(Items for locating words and elements)
━━━━━━━━━━━━━━━━

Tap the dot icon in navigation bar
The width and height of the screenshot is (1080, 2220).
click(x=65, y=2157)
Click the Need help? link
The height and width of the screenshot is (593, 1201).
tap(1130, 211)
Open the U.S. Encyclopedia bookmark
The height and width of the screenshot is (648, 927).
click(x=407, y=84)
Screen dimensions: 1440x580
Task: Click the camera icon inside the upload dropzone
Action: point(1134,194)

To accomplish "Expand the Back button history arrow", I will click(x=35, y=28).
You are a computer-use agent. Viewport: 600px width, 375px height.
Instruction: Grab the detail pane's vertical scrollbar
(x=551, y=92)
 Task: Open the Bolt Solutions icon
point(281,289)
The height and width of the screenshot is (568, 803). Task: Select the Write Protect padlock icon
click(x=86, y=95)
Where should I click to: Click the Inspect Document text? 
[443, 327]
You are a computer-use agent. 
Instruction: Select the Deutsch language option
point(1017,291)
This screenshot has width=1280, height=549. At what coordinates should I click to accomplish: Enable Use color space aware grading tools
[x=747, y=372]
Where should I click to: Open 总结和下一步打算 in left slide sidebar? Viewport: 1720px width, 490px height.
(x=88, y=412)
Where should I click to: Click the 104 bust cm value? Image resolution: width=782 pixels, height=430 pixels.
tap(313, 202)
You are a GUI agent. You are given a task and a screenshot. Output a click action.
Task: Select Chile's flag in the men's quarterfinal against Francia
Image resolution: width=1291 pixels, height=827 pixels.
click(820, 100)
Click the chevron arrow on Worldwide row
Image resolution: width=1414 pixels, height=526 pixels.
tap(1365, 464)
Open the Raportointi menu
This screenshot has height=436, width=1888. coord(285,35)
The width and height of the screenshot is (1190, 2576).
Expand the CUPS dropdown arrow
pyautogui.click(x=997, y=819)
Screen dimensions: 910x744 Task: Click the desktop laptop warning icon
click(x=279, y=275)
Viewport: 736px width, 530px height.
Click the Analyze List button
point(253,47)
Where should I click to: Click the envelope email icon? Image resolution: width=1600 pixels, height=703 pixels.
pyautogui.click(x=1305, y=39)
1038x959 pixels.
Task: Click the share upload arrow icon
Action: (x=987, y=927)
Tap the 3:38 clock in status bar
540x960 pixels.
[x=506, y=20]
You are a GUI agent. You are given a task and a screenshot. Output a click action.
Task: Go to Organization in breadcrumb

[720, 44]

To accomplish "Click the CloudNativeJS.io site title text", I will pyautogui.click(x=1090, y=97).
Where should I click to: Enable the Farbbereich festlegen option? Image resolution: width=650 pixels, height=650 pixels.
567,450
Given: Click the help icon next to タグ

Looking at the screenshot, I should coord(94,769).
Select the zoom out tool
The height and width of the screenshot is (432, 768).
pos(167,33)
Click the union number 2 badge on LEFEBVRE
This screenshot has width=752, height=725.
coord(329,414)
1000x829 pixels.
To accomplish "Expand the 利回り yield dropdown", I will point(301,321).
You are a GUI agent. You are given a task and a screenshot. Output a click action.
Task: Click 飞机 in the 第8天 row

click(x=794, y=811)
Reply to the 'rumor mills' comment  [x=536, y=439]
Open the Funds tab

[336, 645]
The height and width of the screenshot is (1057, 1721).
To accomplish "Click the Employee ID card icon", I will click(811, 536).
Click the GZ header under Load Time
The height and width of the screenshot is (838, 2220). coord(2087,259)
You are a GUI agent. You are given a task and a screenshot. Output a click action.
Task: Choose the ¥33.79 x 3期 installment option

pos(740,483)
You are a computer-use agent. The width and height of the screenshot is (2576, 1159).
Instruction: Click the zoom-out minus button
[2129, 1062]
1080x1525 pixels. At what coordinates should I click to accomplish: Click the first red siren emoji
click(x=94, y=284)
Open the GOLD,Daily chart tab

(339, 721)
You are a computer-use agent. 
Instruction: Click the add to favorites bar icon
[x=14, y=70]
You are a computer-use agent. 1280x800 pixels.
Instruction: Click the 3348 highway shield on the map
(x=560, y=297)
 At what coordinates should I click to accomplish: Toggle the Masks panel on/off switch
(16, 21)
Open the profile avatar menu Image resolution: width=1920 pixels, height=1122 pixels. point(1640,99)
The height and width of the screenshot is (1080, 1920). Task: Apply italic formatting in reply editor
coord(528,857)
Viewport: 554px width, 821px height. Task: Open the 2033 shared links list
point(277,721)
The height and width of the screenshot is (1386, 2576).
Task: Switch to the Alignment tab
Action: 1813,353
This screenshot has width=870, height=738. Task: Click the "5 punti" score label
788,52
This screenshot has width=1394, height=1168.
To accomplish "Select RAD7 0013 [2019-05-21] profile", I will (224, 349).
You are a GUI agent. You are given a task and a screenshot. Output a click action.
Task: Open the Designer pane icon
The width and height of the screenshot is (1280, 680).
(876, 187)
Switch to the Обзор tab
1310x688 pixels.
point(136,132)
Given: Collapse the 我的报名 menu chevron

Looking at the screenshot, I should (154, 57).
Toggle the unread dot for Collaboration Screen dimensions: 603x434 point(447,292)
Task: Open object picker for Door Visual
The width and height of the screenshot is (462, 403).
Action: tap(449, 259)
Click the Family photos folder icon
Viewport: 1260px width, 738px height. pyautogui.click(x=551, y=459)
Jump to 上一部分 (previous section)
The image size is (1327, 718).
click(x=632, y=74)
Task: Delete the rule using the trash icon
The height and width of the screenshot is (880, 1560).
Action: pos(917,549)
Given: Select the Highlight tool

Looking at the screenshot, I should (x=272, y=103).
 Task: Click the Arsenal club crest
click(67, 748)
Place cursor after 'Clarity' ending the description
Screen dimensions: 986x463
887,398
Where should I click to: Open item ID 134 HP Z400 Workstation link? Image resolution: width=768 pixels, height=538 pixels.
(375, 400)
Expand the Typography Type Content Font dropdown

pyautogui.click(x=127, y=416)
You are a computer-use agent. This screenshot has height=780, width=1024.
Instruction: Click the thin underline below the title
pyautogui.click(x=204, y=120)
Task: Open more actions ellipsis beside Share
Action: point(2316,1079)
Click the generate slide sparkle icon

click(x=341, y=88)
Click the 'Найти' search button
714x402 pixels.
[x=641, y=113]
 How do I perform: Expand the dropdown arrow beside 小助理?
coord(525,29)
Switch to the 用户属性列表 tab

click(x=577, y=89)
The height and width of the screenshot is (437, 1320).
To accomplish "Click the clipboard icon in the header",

━━━━━━━━━━━━━━━━

▶ _STATED EXERCISE_
Copy out every one of the items above, line for line, without changing anything.

▶ _RESPONSE TO THIS EXERCISE_
Tap the dot icon in navigation bar
The width and height of the screenshot is (1080, 2220).
click(x=65, y=2157)
Click the Need help? link
The height and width of the screenshot is (593, 1201).
tap(1130, 211)
Open the U.S. Encyclopedia bookmark
The height and width of the screenshot is (648, 927).
click(x=407, y=84)
Screen dimensions: 1440x580
Task: Click the camera icon inside the upload dropzone
Action: point(1134,194)

To accomplish "Expand the Back button history arrow", I will click(x=35, y=28).
You are a computer-use agent. Viewport: 600px width, 375px height.
Instruction: Grab the detail pane's vertical scrollbar
(x=551, y=92)
 Task: Open the Bolt Solutions icon
point(281,289)
The height and width of the screenshot is (568, 803). Task: Select the Write Protect padlock icon
click(x=86, y=95)
Where should I click to: Click the Inspect Document text? 
[443, 327]
You are a computer-use agent. 
Instruction: Select the Deutsch language option
point(1017,291)
This screenshot has width=1280, height=549. At what coordinates should I click to accomplish: Enable Use color space aware grading tools
[x=747, y=372]
Where should I click to: Open 总结和下一步打算 in left slide sidebar? Viewport: 1720px width, 490px height.
(x=88, y=412)
Where should I click to: Click the 104 bust cm value? Image resolution: width=782 pixels, height=430 pixels.
tap(313, 202)
You are a GUI agent. You are given a task and a screenshot. Output a click action.
Task: Select Chile's flag in the men's quarterfinal against Francia
Image resolution: width=1291 pixels, height=827 pixels.
click(820, 100)
Click the chevron arrow on Worldwide row
Image resolution: width=1414 pixels, height=526 pixels.
tap(1365, 464)
Open the Raportointi menu
This screenshot has height=436, width=1888. coord(285,35)
The width and height of the screenshot is (1190, 2576).
Expand the CUPS dropdown arrow
pyautogui.click(x=997, y=819)
Screen dimensions: 910x744 Task: Click the desktop laptop warning icon
click(x=279, y=275)
Viewport: 736px width, 530px height.
Click the Analyze List button
point(253,47)
Where should I click to: Click the envelope email icon? Image resolution: width=1600 pixels, height=703 pixels.
pyautogui.click(x=1305, y=39)
1038x959 pixels.
Task: Click the share upload arrow icon
Action: (x=987, y=927)
Tap the 3:38 clock in status bar
540x960 pixels.
[x=506, y=20]
You are a GUI agent. You are given a task and a screenshot. Output a click action.
Task: Go to Organization in breadcrumb

[720, 44]

To accomplish "Click the CloudNativeJS.io site title text", I will pyautogui.click(x=1090, y=97).
Where should I click to: Enable the Farbbereich festlegen option? Image resolution: width=650 pixels, height=650 pixels.
567,450
Given: Click the help icon next to タグ

Looking at the screenshot, I should coord(94,769).
Select the zoom out tool
The height and width of the screenshot is (432, 768).
pos(167,33)
Click the union number 2 badge on LEFEBVRE
This screenshot has width=752, height=725.
coord(329,414)
1000x829 pixels.
To accomplish "Expand the 利回り yield dropdown", I will point(301,321).
You are a GUI agent. You are given a task and a screenshot. Output a click action.
Task: Click 飞机 in the 第8天 row

click(x=794, y=811)
Reply to the 'rumor mills' comment  [x=536, y=439]
Open the Funds tab

[336, 645]
The height and width of the screenshot is (1057, 1721).
To accomplish "Click the Employee ID card icon", I will click(811, 536).
Click the GZ header under Load Time
The height and width of the screenshot is (838, 2220). coord(2087,259)
You are a GUI agent. You are given a task and a screenshot. Output a click action.
Task: Choose the ¥33.79 x 3期 installment option

pos(740,483)
You are a computer-use agent. The width and height of the screenshot is (2576, 1159).
Instruction: Click the zoom-out minus button
[2129, 1062]
1080x1525 pixels. At what coordinates should I click to accomplish: Click the first red siren emoji
click(x=94, y=284)
Open the GOLD,Daily chart tab

(339, 721)
You are a computer-use agent. 
Instruction: Click the add to favorites bar icon
[x=14, y=70]
You are a computer-use agent. 1280x800 pixels.
Instruction: Click the 3348 highway shield on the map
(x=560, y=297)
 At what coordinates should I click to accomplish: Toggle the Masks panel on/off switch
(16, 21)
Open the profile avatar menu Image resolution: width=1920 pixels, height=1122 pixels. point(1640,99)
The height and width of the screenshot is (1080, 1920). Task: Apply italic formatting in reply editor
coord(528,857)
Viewport: 554px width, 821px height. Task: Open the 2033 shared links list
point(277,721)
The height and width of the screenshot is (1386, 2576).
Task: Switch to the Alignment tab
Action: 1813,353
This screenshot has width=870, height=738. Task: Click the "5 punti" score label
788,52
This screenshot has width=1394, height=1168.
To accomplish "Select RAD7 0013 [2019-05-21] profile", I will (224, 349).
You are a GUI agent. You are given a task and a screenshot. Output a click action.
Task: Open the Designer pane icon
The width and height of the screenshot is (1280, 680).
(876, 187)
Switch to the Обзор tab
1310x688 pixels.
point(136,132)
Given: Collapse the 我的报名 menu chevron

Looking at the screenshot, I should (154, 57).
Toggle the unread dot for Collaboration Screen dimensions: 603x434 point(447,292)
Task: Open object picker for Door Visual
The width and height of the screenshot is (462, 403).
Action: tap(449, 259)
Click the Family photos folder icon
Viewport: 1260px width, 738px height. pyautogui.click(x=551, y=459)
Jump to 上一部分 (previous section)
The image size is (1327, 718).
click(x=632, y=74)
Task: Delete the rule using the trash icon
The height and width of the screenshot is (880, 1560).
Action: pos(917,549)
Given: Select the Highlight tool

Looking at the screenshot, I should (x=272, y=103).
 Task: Click the Arsenal club crest
click(67, 748)
Place cursor after 'Clarity' ending the description
Screen dimensions: 986x463
887,398
Where should I click to: Open item ID 134 HP Z400 Workstation link? Image resolution: width=768 pixels, height=538 pixels.
(375, 400)
Expand the Typography Type Content Font dropdown

pyautogui.click(x=127, y=416)
You are a computer-use agent. This screenshot has height=780, width=1024.
Instruction: Click the thin underline below the title
pyautogui.click(x=204, y=120)
Task: Open more actions ellipsis beside Share
Action: point(2316,1079)
Click the generate slide sparkle icon

click(x=341, y=88)
Click the 'Найти' search button
714x402 pixels.
[x=641, y=113]
 How do I perform: Expand the dropdown arrow beside 小助理?
coord(525,29)
Switch to the 用户属性列表 tab

click(x=577, y=89)
The height and width of the screenshot is (437, 1320).
To accomplish "Click the clipboard icon in the header",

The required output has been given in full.